More and more banks are marketing prepaid cards in a push to woo low-balance customers who have revolted against overdraft fees.

Their motive is straightforward. Banks that sell prepaid cards can collect a steady stream of small charges — including higher swipe fees, in some cases — to help compensate for some of those lost $30 overdraft fees.

But now industry giant Bank of America (BAC) is bucking the trend. Its check-less checking account, which features a reliable monthly fee of $4.95, will likely be less lucrative than prepaid products being offered by some of B of A's competitors.

Bank of America's strategy, which is winning praise from consumer advocates, is to build more durable relationships with younger customers in the hope that they'll eventually generate bigger profits.

"Critics might argue that they're leaving money on the table," says Robert Hedges, managing director at the consulting firm AlixPartners. "This is clearly taking a long-term view regarding, how do we grow a customer base, and welcome a customer base, where they can have a predictable banking relationship with us, as opposed to worrying about fees?"

The B of A offering, known as the SafeBalance account, is now available in Oregon, Rhode Island, Michigan, Maryland, Virginia and the District of Columbia. The Charlotte, N.C., bank expects to introduce the product in other markets later this year.

Because the account doesn't come with paper checks, it may appeal most to younger customers who are comfortable making digital transactions.

"I think for the consumer raised on plastic, swiping and digital payments, this is going to be part of the norm," says Mark Schwannhauser, director of omnichannel financial services at Javelin Strategy & Research. "They resort to the check only if there's no other option."

And there's another reason why the new Bank of America account is likely to appeal to younger consumers, Hedges says. "A lot of the overdrafting occurs with consumers under the age of 30."

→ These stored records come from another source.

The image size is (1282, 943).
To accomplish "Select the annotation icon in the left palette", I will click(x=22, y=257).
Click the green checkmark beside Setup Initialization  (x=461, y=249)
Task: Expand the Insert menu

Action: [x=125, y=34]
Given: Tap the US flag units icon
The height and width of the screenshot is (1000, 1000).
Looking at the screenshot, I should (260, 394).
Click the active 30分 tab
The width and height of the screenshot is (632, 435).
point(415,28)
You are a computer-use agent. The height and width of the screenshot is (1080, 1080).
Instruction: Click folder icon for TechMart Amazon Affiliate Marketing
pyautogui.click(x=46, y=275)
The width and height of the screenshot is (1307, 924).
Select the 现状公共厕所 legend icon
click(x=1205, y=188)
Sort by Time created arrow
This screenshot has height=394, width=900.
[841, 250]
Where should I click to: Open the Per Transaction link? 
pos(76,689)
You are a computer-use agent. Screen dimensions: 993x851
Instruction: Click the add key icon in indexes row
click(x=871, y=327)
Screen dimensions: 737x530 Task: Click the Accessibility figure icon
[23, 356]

It's not just people who spend more than they have in their bank accounts who stand to benefit. Bank of America customers with other types of checking accounts must pay a monthly maintenance fee of at least $12 if they maintain a balance of less than $1,500. The new account has no minimum balance requirement.

Bank of America doesn't offer a prepaid card for consumers, but many of its biggest competitors, including Wells Fargo (WFC), U.S. Bancorp (USB), and JPMorgan Chase (JPM) do.

For large banks that are subject to the price cap on debit card interchange fees, prepaid cards offer a tempting proposition. Depending on how they're structured, prepaid cards may be exempt from the cap on swipe fees, which can mean a substantial boost in revenue for the bank.

From the consumer's standpoint, prepaid cards frequently don't include all of the features that checking accounts do, including online bill pay, and they often impose a wide variety of fees. The new B of A account offers bill pay while charging a single, relatively low monthly fee.

"We think it offers a very much more enhanced value proposition versus a prepaid card," says Titi Cole, retail products executive at Bank of America. "When we went to our customers and we talked to them about this product versus prepaid, they were very clear that for them, having that full access, and being part of the mainstream system, was really important."

It's clear that the checkless checking account will be attractive to certain consumers. But the question other banks will be asking is: how profitable will it be for Bank of America? After all, the product is subject to the large-bank price cap on swipe fees.

Bank of America's success will hinge on its ability, over time, to sell additional products to customers who enroll in checkless checking, says Ben Jackson, a senior analyst at Mercator Advisory Group. Those products could include a savings account, a credit card and eventually a mortgage.

"One of the things that bankers know is that the financial life of a person is not steady-state," Jackson says. "It changes over time. And so having the ability to plug into people's different financial needs at different times in their life can be very, very profitable."